Requirement:
Could you copy every line of the data that contains "computer"?
+++
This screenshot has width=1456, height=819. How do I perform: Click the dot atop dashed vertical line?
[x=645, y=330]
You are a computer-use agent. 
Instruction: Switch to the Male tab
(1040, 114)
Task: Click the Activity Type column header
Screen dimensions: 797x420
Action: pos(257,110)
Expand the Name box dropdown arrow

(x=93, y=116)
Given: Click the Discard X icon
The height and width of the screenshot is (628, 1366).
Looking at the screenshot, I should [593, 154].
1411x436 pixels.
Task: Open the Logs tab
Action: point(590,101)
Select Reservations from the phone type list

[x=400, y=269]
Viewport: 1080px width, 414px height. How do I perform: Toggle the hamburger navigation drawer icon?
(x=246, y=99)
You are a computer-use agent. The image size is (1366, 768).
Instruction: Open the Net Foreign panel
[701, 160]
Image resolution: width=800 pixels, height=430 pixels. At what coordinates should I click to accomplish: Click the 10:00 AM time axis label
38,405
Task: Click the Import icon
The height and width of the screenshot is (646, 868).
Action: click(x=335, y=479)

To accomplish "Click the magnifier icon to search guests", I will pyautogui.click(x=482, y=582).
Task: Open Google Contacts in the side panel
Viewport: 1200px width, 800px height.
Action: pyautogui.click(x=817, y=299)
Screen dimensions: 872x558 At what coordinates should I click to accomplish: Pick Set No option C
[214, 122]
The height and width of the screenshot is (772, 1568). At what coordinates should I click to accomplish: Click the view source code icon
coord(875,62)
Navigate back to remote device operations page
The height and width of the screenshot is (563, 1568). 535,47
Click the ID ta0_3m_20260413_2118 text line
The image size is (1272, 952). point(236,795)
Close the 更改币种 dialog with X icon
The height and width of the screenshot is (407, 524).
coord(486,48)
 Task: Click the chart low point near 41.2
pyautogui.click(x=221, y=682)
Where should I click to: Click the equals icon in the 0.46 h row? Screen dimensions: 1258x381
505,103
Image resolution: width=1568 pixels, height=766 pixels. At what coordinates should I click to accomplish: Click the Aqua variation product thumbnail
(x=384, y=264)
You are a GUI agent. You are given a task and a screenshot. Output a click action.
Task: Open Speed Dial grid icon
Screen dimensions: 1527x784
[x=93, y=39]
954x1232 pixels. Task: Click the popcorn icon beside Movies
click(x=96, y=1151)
+++
Solution for this problem:
You are a computer-use agent. 
You are a computer-use agent. The image size is (1366, 768).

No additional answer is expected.